The number of U.S. families that struggled to get enough to eat last year was essentially unchanged from the year before, according to the U.S. Department of Agriculture's latest report on "food security."
The agency says that about 17.5 million families — or 1 in 7 — were food insecure last year. That means that at some point during the year, the household had trouble feeding all of its members. In 2012, the number was 17.6 million.
The number of households experiencing what the government calls "very low food security" — which means people actually miss meals or cut back their intake because they don't have enough money for food — was also essentially unchanged last year at 6.8 million households.
Anti-hunger groups say the fact that so many families are still struggling to put enough food on the table, even as the economy improves, is a sign that more needs to be done to help them out.

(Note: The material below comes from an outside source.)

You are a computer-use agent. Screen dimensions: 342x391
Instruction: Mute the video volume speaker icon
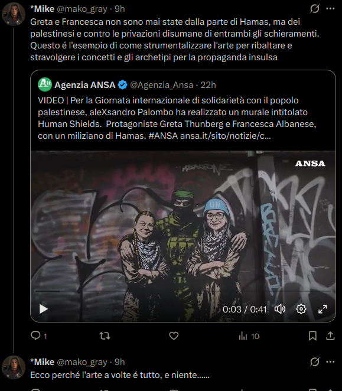pyautogui.click(x=279, y=309)
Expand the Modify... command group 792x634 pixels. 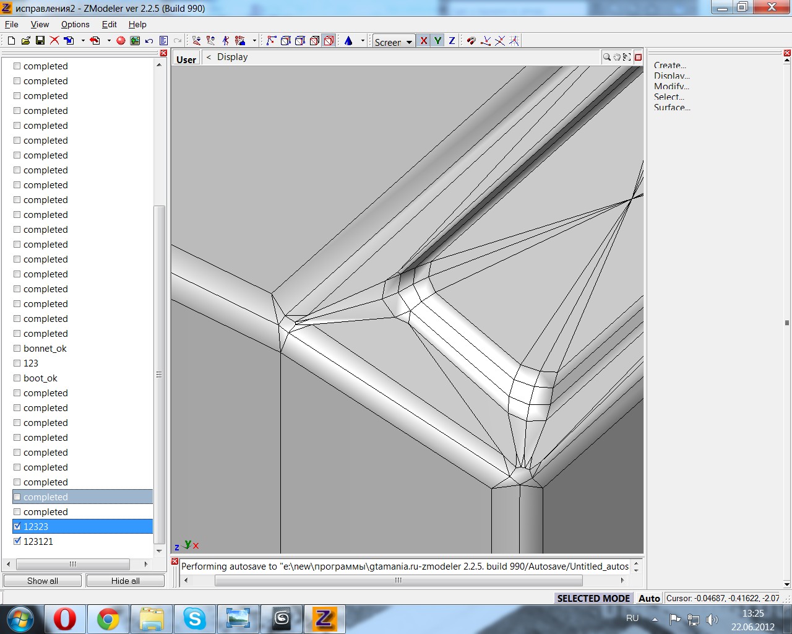[x=671, y=86]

"These startling numbers prove there has been no true economic recovery for tens of millions of struggling U.S. families," Joel Berg, executive director of the New York City Coalition Against Hunger, said in a statement. "It is clearer than ever that we need a massive new government jobs program, a significant increase in the minimum wage and a robust increase in the federal nutrition safety net program."
USDA sociologist Alisha Coleman-Jensen, an author of the report, says the numbers have not declined as much as one might expect with a drop in unemployment, because higher food prices and inflation last year offset the benefits of a brighter job market.
She notes that over a two-year period, the drop in the percentage of struggling families was statistically significant — from 14.9 percent in 2011 to 14.3 percent last year.
Still, the level of food insecurity remains much higher than it was before the recession. In 2007, about 11 percent of households struggled to get enough to eat.